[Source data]
## START

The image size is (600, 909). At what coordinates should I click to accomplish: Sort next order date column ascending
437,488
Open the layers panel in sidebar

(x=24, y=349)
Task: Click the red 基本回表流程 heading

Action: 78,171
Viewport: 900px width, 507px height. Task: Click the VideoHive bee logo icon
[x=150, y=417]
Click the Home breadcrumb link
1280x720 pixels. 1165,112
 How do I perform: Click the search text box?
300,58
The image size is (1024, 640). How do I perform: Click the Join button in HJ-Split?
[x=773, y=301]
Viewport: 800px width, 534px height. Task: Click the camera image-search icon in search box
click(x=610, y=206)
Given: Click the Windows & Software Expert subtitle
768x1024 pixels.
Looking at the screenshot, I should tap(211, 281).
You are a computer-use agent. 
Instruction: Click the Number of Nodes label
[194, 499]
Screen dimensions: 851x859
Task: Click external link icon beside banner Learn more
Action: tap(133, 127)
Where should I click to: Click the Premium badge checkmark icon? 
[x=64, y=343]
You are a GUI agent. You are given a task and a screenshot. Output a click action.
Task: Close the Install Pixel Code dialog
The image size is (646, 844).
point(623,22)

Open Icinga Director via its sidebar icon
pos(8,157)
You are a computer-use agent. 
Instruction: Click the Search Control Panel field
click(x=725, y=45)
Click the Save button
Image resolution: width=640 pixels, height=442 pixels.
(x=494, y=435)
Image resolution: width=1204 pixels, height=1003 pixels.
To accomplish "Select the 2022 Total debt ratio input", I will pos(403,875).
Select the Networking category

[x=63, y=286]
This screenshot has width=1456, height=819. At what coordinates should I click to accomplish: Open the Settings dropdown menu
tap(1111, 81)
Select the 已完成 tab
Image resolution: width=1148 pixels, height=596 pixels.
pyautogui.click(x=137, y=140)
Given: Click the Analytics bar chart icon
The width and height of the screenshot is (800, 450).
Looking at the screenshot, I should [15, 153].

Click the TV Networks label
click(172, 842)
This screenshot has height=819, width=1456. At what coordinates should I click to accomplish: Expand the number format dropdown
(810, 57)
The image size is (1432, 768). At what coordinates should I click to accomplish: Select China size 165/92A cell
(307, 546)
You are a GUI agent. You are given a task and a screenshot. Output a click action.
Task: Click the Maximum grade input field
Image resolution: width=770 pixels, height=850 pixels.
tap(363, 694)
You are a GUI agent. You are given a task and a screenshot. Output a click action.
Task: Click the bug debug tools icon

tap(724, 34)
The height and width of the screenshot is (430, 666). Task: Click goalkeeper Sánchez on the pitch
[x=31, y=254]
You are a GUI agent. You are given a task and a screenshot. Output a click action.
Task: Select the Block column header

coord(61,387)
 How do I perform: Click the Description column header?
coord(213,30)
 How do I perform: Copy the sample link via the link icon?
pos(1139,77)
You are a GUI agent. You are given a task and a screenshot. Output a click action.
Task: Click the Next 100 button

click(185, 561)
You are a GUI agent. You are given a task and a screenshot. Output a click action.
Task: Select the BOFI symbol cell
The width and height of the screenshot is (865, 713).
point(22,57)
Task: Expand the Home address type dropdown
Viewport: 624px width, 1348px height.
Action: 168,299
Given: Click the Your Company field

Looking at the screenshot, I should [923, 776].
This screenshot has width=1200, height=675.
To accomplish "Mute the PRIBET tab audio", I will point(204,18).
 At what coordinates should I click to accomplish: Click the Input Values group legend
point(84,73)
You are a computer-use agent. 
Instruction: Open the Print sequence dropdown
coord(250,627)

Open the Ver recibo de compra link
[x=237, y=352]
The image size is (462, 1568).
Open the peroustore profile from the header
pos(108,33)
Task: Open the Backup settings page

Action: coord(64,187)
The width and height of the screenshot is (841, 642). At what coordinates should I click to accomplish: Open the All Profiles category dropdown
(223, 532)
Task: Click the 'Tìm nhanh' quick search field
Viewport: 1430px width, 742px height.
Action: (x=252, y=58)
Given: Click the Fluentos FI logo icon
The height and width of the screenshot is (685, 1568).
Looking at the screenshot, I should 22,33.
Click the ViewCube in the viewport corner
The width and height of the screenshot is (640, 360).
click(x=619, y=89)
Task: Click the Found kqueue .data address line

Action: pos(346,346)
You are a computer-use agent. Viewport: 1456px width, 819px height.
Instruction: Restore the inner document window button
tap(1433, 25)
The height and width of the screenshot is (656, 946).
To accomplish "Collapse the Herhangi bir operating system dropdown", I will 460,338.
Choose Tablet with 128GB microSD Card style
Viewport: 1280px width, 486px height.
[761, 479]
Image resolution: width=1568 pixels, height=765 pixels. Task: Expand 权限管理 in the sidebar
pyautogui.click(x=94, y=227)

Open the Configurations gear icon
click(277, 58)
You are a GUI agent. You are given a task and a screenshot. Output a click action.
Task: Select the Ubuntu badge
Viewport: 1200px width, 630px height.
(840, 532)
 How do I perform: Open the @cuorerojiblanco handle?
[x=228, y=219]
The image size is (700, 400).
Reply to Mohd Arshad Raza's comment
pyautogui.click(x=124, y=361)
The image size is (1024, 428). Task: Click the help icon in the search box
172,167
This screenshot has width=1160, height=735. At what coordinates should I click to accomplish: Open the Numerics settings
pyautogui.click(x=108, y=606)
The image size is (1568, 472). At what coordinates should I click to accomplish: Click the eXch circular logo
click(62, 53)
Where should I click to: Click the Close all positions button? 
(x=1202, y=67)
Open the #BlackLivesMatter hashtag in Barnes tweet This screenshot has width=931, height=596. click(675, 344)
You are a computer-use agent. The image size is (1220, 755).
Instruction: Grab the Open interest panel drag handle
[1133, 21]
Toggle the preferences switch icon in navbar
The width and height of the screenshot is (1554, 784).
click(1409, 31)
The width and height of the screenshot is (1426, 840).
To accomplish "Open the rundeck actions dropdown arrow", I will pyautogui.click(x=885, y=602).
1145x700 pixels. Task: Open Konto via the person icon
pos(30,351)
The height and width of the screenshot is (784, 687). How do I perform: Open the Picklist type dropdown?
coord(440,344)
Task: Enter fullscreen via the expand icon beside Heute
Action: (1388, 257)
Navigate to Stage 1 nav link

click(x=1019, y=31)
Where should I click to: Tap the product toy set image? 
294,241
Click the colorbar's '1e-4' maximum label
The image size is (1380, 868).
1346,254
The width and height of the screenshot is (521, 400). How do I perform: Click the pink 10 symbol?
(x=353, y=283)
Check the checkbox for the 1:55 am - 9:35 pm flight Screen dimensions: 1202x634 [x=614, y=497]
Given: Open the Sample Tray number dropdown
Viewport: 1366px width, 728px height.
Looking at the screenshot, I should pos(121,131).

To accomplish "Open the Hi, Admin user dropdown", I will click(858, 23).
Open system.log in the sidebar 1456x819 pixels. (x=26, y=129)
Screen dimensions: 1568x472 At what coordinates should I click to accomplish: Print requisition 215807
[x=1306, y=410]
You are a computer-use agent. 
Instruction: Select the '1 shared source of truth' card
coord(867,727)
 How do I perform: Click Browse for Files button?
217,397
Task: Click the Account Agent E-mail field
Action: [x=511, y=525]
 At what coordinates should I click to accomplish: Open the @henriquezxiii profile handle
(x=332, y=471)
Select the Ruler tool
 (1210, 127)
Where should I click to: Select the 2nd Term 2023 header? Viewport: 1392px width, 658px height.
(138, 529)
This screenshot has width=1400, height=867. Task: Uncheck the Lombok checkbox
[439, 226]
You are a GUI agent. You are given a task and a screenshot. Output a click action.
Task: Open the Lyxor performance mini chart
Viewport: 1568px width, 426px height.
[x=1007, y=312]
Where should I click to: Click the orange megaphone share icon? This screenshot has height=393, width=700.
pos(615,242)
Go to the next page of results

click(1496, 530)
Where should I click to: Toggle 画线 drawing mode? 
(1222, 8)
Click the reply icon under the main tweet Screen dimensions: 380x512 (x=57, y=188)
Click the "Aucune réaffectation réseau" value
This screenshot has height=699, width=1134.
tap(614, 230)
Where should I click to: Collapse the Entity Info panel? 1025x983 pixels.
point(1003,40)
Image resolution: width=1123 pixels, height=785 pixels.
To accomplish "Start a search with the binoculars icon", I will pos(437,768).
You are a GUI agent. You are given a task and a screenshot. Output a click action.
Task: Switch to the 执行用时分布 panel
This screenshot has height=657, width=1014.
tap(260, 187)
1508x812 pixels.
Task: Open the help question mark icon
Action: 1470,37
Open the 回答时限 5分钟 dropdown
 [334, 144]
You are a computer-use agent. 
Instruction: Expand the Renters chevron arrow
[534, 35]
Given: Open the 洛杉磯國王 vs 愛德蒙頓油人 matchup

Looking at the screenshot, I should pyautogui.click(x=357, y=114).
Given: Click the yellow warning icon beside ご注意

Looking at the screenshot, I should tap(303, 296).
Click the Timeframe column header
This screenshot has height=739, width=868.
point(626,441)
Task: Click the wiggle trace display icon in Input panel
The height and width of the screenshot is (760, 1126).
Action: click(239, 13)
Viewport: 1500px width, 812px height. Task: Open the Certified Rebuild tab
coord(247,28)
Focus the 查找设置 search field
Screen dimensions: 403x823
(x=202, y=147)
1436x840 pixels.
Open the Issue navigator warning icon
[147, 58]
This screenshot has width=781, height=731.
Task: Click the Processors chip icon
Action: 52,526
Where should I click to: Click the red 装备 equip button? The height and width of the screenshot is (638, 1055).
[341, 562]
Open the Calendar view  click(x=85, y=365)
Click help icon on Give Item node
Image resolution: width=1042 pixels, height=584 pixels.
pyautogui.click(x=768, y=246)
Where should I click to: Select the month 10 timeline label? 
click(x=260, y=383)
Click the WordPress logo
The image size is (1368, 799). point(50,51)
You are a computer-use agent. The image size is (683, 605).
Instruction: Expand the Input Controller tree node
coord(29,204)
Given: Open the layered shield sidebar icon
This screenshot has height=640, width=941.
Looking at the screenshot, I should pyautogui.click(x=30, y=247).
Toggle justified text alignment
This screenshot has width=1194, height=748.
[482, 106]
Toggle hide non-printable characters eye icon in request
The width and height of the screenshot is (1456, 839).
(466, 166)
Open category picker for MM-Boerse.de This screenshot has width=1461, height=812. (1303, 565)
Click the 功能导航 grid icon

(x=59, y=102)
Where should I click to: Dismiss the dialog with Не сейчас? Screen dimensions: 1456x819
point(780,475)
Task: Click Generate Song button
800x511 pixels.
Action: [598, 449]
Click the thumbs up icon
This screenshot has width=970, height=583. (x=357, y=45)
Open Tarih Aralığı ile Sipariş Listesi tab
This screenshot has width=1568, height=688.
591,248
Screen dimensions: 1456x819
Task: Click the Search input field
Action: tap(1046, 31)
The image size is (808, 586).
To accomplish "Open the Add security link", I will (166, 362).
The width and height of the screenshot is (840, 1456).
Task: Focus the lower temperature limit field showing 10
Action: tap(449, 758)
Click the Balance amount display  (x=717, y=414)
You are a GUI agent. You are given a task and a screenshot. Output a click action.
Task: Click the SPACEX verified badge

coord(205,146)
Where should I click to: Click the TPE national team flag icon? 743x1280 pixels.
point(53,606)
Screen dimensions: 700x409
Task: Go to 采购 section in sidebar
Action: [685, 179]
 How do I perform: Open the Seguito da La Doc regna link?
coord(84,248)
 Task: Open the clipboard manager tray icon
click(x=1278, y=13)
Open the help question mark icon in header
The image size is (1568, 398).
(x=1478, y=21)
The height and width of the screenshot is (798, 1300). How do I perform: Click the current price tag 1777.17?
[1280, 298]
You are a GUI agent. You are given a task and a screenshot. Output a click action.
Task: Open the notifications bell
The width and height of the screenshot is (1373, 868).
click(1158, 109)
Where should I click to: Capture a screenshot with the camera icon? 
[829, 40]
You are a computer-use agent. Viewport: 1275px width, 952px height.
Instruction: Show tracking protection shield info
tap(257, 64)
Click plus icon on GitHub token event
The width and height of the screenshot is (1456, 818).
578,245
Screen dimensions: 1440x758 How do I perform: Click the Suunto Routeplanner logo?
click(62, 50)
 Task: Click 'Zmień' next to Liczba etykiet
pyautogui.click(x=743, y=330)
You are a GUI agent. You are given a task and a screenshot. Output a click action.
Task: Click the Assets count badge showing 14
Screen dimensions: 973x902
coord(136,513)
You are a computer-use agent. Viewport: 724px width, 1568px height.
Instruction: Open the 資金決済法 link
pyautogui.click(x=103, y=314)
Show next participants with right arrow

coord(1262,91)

## END

Find every line in the material that contains the string "symbol", matching case, and copy each of those lines in full.

Task: Select the BOFI symbol cell
The width and height of the screenshot is (521, 400). How do I perform: Click the pink 10 symbol?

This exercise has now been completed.